Tarihin karanlık sayfalarına gömüldü sanılan Dersim katliamına ilişkin gerçeklerin bir bir ortaya çıkması, kesik başlarla hatıra fotoğrafları çektirecek kadar pervasızlaşmış  olan katliamcıların insanlık dışı eylemlerini inkara kalkmanın ‘’sosyal’’likle, ‘’demokrat’’lıkla bağdaşan bir yanı olabilir mi?
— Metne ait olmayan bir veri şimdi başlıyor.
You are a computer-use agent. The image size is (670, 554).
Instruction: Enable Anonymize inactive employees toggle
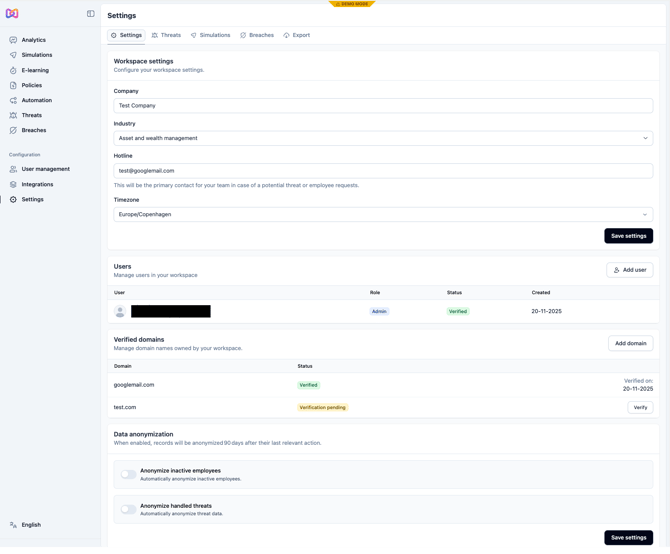[x=129, y=474]
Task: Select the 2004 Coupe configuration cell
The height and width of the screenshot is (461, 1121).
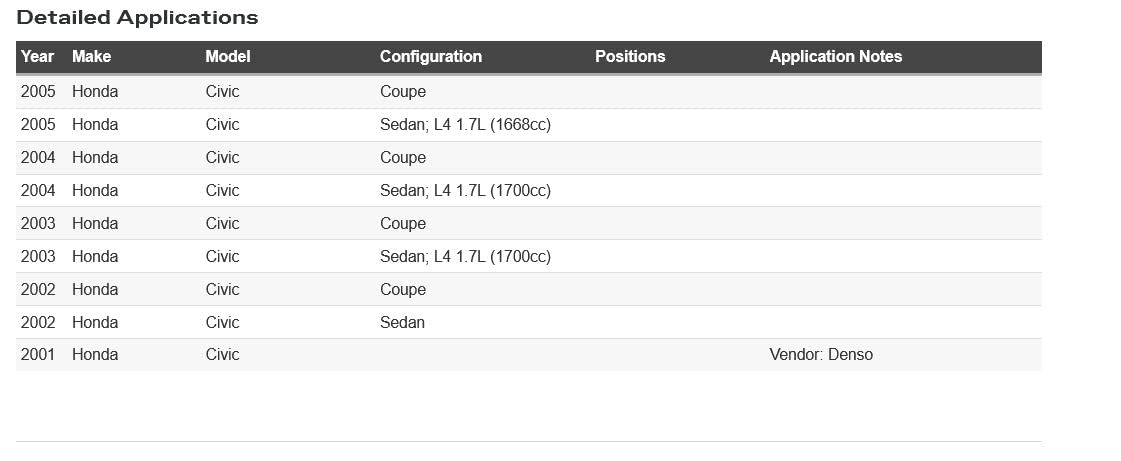Action: coord(402,158)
Osmanlı İmparatorluğu’nun külleri üzerinde kurulmuş yeni cumhuriyet rejiminin yerleşmesi ve kök salması adına, halka korku salmak, göz dağı vererek, Türk ve islamcılık felsefesine biat eden bir ‘’ulus’’ yaratmak adına yapılmış olan bu katliamı, bugün bile bir tehdit aracı  olarak kullanmaya kalkan CHP’nin kendisi değil miydi? Geçen dönem CHP Genel başkan yardımcısı ve Bursa milletvekili  Onur Öymen’in meclis kürsüsünde sarf ettiği sözleri hala hafızalardadır. Onur Öymen’in, Demokratik açılım tartışmaları sırasında, ‘’analar ağlamasın’’ sözlerine bir tepki olarak baklayı ağzından çıkartarak savaş kışkırtıcılığı yaptığı ve söyleme cesareti gösterdiği  ’Maalesef bu ülkenin anaları çok ağladı. Tarihimiz boyunca çok şehit verdik. Çanakkale Savaşı’nda 200 bin şehidimiz vardı, hepsinin anası ağladı. Kimse çıkıp ‘bu savaşı bitirelim’ demedi. Kurtuluş Savaşı’nda, Şeyh Sait isyanında, Dersim isyanında, Kıbrıs’ta analar ağlamadı mı? Kimse ‘analar ağlamasın, mücadeleyi durduralım demedi’ derken,  bu partide pek fazla tepki gösteren olmadı. Buna karşın, Bugün, ‘’Dersim’de yaşanan sürgünler ve katliamlar için ‘’tüm Tuncelili kardeşlerimizden özür diliyorum ‘’diyen CHP Diyarbakır il başkanı, Muzaffer Değer, parti il başkanlığından uzaklaştırılmış, Katliamı gündeme getiren Dersim milletvekili Hüseyin Aydın disiplin kuruluna verilmiştir.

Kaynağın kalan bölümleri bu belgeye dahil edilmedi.